HOW TO COMPLETE THIS TASK »
Find the line with "Click the Energy Certificate progress bar" in the entries below. Repeat it, every following line, and the line with "Click the 节约成本", exactly and with nothing added.

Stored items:
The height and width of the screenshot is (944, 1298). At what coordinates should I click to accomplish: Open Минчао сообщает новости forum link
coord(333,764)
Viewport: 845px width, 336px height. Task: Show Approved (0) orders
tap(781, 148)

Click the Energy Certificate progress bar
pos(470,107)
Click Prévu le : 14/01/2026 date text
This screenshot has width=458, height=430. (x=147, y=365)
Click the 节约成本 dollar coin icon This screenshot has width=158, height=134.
--
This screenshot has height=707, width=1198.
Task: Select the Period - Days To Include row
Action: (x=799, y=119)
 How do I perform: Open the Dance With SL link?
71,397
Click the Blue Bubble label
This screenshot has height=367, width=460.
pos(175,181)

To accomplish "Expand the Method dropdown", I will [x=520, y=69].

OUTPUT BELOW »
Click the Energy Certificate progress bar
pos(470,107)
Click Prévu le : 14/01/2026 date text
This screenshot has width=458, height=430. (x=147, y=365)
Click the 节约成本 dollar coin icon This screenshot has width=158, height=134.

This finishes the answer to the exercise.